PROBLEM TO WORK ON: Reproduce each of the following records verbatim, line by line, without any alteration.

######

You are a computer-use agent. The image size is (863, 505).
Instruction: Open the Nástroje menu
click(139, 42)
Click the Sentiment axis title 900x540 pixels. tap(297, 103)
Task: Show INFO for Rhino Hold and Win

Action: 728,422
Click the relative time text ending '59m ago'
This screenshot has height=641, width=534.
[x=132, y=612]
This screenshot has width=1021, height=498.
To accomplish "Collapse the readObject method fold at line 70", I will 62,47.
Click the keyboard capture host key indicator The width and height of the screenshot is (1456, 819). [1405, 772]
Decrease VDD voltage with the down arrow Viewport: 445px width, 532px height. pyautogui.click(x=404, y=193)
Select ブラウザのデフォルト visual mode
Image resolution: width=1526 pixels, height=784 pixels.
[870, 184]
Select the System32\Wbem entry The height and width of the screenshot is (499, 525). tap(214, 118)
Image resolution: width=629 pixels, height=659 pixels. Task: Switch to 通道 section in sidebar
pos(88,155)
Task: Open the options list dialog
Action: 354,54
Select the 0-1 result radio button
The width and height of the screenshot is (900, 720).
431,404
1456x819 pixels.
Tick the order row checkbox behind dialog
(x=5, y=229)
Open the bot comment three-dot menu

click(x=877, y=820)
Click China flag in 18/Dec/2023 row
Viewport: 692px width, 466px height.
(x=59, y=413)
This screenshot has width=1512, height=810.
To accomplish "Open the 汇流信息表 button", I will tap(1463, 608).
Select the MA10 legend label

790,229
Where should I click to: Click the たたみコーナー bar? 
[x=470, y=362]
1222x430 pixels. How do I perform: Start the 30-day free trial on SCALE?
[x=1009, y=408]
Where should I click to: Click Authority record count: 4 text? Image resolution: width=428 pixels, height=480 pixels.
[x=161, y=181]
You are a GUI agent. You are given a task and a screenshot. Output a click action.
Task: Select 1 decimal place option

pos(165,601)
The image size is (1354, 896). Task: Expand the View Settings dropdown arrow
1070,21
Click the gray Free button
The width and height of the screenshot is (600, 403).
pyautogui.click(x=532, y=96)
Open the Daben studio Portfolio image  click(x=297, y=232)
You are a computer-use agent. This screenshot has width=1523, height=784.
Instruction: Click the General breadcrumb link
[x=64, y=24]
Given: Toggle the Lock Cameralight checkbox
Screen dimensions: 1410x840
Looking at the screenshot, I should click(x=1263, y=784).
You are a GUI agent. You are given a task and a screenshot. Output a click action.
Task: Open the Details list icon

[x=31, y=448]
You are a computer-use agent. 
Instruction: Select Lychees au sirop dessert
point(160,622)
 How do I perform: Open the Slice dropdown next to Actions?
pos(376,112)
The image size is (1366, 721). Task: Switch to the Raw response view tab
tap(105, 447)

######

CORRECT RESULT:
You are a computer-use agent. The image size is (863, 505).
Instruction: Open the Nástroje menu
click(139, 42)
Click the Sentiment axis title 900x540 pixels. tap(297, 103)
Task: Show INFO for Rhino Hold and Win

Action: 728,422
Click the relative time text ending '59m ago'
This screenshot has height=641, width=534.
[x=132, y=612]
This screenshot has width=1021, height=498.
To accomplish "Collapse the readObject method fold at line 70", I will 62,47.
Click the keyboard capture host key indicator The width and height of the screenshot is (1456, 819). [1405, 772]
Decrease VDD voltage with the down arrow Viewport: 445px width, 532px height. pyautogui.click(x=404, y=193)
Select ブラウザのデフォルト visual mode
Image resolution: width=1526 pixels, height=784 pixels.
[870, 184]
Select the System32\Wbem entry The height and width of the screenshot is (499, 525). tap(214, 118)
Image resolution: width=629 pixels, height=659 pixels. Task: Switch to 通道 section in sidebar
pos(88,155)
Task: Open the options list dialog
Action: 354,54
Select the 0-1 result radio button
The width and height of the screenshot is (900, 720).
431,404
1456x819 pixels.
Tick the order row checkbox behind dialog
(x=5, y=229)
Open the bot comment three-dot menu

click(x=877, y=820)
Click China flag in 18/Dec/2023 row
Viewport: 692px width, 466px height.
(x=59, y=413)
This screenshot has width=1512, height=810.
To accomplish "Open the 汇流信息表 button", I will tap(1463, 608).
Select the MA10 legend label

790,229
Where should I click to: Click the たたみコーナー bar? 
[x=470, y=362]
1222x430 pixels. How do I perform: Start the 30-day free trial on SCALE?
[x=1009, y=408]
Where should I click to: Click Authority record count: 4 text? Image resolution: width=428 pixels, height=480 pixels.
[x=161, y=181]
You are a GUI agent. You are given a task and a screenshot. Output a click action.
Task: Select 1 decimal place option

pos(165,601)
The image size is (1354, 896). Task: Expand the View Settings dropdown arrow
1070,21
Click the gray Free button
The width and height of the screenshot is (600, 403).
pyautogui.click(x=532, y=96)
Open the Daben studio Portfolio image  click(x=297, y=232)
You are a computer-use agent. This screenshot has width=1523, height=784.
Instruction: Click the General breadcrumb link
[x=64, y=24]
Given: Toggle the Lock Cameralight checkbox
Screen dimensions: 1410x840
Looking at the screenshot, I should click(x=1263, y=784).
You are a GUI agent. You are given a task and a screenshot. Output a click action.
Task: Open the Details list icon

[x=31, y=448]
You are a computer-use agent. 
Instruction: Select Lychees au sirop dessert
point(160,622)
 How do I perform: Open the Slice dropdown next to Actions?
pos(376,112)
The image size is (1366, 721). Task: Switch to the Raw response view tab
tap(105, 447)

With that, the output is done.